• TEXTAUSZUG:
==*==
Museumsdorf Maste-Barendorf

Zwischen knallhartem Kapitalismus und frühindustriellem Charme

Eine Spitzenschleifmaschine. Foto: Sebastian May
Drahtricht- und Schneidemaschine. Foto: Sebastian May
Maschinen zum Entgraten der Drähte für Haarnadeln. Foto: Sebastian May
Nadeln aus dem alten Rom. Foto: Sebastian May

ISERLOHN. Bei einer Führung durch das Iserlohner Museumsdorf Maste-Barendorf begaben sich die Besucher auf die Spuren des frühindustriellen Kapitalismus der Nadelwirtschaft. Die Geschichte der Fabrikanlage besteht aus hart arbeitenden Männern und Kindern. Was von ihnen übrig bleibt und was sie geschaffen haben, hat schöne wie schlechte Seiten.
==*==
• VORLIEGENDE ANGABEN:
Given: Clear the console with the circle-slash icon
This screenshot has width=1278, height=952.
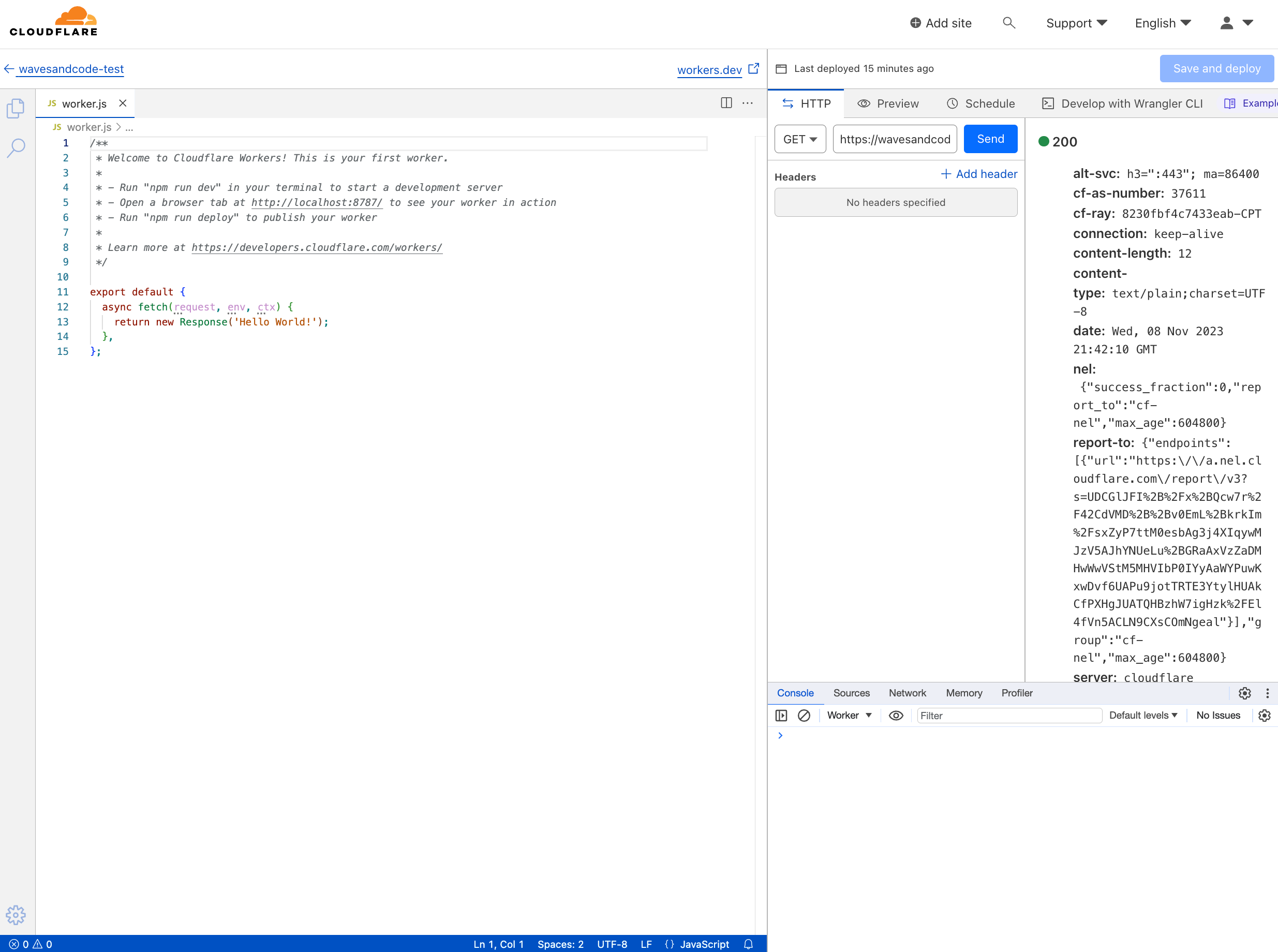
==*==
• AUFGABENSTELLUNG: Stimmen diese Aussagen mit dem Textauszug über das Museumsdorf Maste-Barendorf überein? Antworte jeweils mit Ja oder Nein und belege die Antwort mit den entscheidenden Worten des Textes als wörtliches Zitat. 1. Das Museumsdorf liegt in Iserlohn. 2. In der Fabrikanlage arbeiteten laut Text ausschließlich Männer. 3. Was dort geschaffen wurde, hat dem Text zufolge nur gute Seiten.

• ENDERGEBNIS:
1. Ja: „das Iserlohner Museumsdorf Maste-Barendorf“
2. Nein: „aus hart arbeitenden Männern und Kindern“
3. Nein: „hat schöne wie schlechte Seiten“